- **Указание 1**: Перечислите всех людей, которых фрагмент ниже называет по имени или фамилии в основном тексте, не считая подписи автора.
- **Указание 2**: Приведите часть фрагмента ниже, заменив «Сену» на «реку»: начните со слов «Впрочем, если перейти» и остановитесь после слов «сосредоточивается на нарративе.».

**** Фрагмент

Foto

Репортаж из окопов Левого берега

Павел Арсеньев

29/06/2018

В рамках всё ещё продолжающегося юбилея событий 1968 года Парижская синематека подготовила выставку Криса Маркера. В данном случае и имя, отмеченное институтом, и институт, отмеченный этим именем, выглядят вполне закономерно, даже предсказуемо (как и должно быть всё, связанное с юбилеями). Однако сам жанр выставки кинематографиста (а не серии кинопоказов, например) сразу сбивает с толку: что на ней должно быть представлено – проекции? афиши? сценарии?

Впрочем, если перейти Сену по пешеходному мосту и оказаться на Левом берегу в Национальной библиотеке, то и там можно обнаружить экспозицию, посвящённую иконам «Красного мая» – не текстам, но знаменитым образам в буквальном смысле [1] (а несколько лет назад там же уже устраивали первую ретроспективу Дебора «Искусство войны»[2]). Если библиотека экспонирует образы, то синематека сосредоточивается на нарративе.

На нём сосредоточимся и мы, оставшись на Правом берегу, пусть и сильно периферийной его части. Впрочем, именно отсюда в известной степени и начинается нарратив 1968 года, когда за несколько месяцев до начала событий министр культуры Андре Мальро (о котором еще пойдёт речь) попытался закрыть Синематеку (за несколько фильмов Годара и Риветта), а её основателя и директора Анри Ланглуа уволить (что напоминает недавнюю ситуацию с Музеем кино и Наумом Клейманом, не считая последовавшие события). Так называемые «дети синематеки», т.е. те самые деятели французской «новой волны», которые сначала смотрели здесь фильмы и писали о них, а вскоре стали снимать и показывать здесь же свои, возмутились и устроили массовые демонстрации в защиту, получив боевое крещение, и с этого момента уже не колебались по поводу занимаемой стороны баррикад.

********
**** Исходные данные

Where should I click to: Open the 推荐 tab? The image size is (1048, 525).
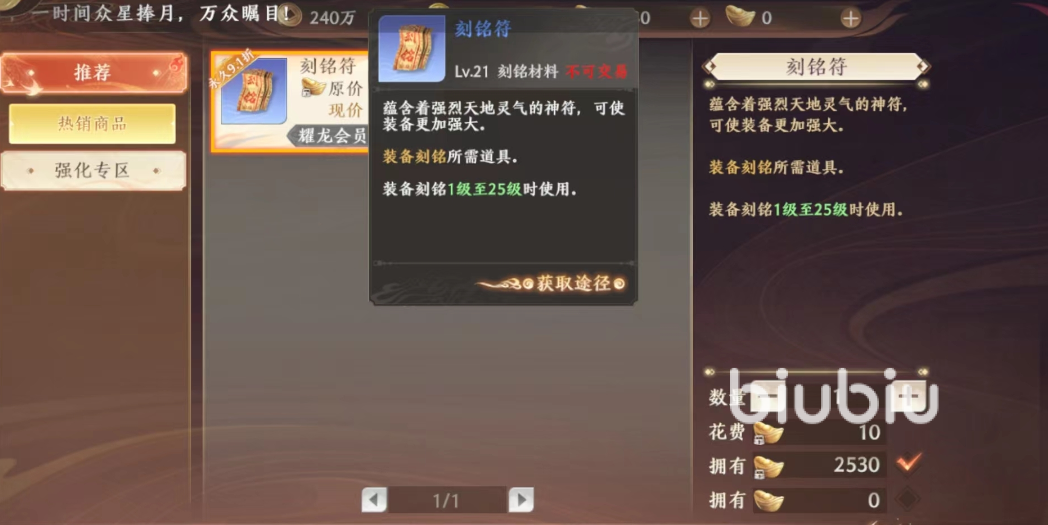(94, 73)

********

- **Полный ответ 1**: Крис Маркер, Дебор, Андре Мальро, Годар, Риветт, Анри Ланглуа, Наум Клейман

- **Полный ответ 2**:
Впрочем, если перейти реку по пешеходному мосту и оказаться на Левом берегу в Национальной библиотеке, то и там можно обнаружить экспозицию, посвящённую иконам «Красного мая» – не текстам, но знаменитым образам в буквальном смысле [1] (а несколько лет назад там же уже устраивали первую ретроспективу Дебора «Искусство войны»[2]). Если библиотека экспонирует образы, то синематека сосредоточивается на нарративе.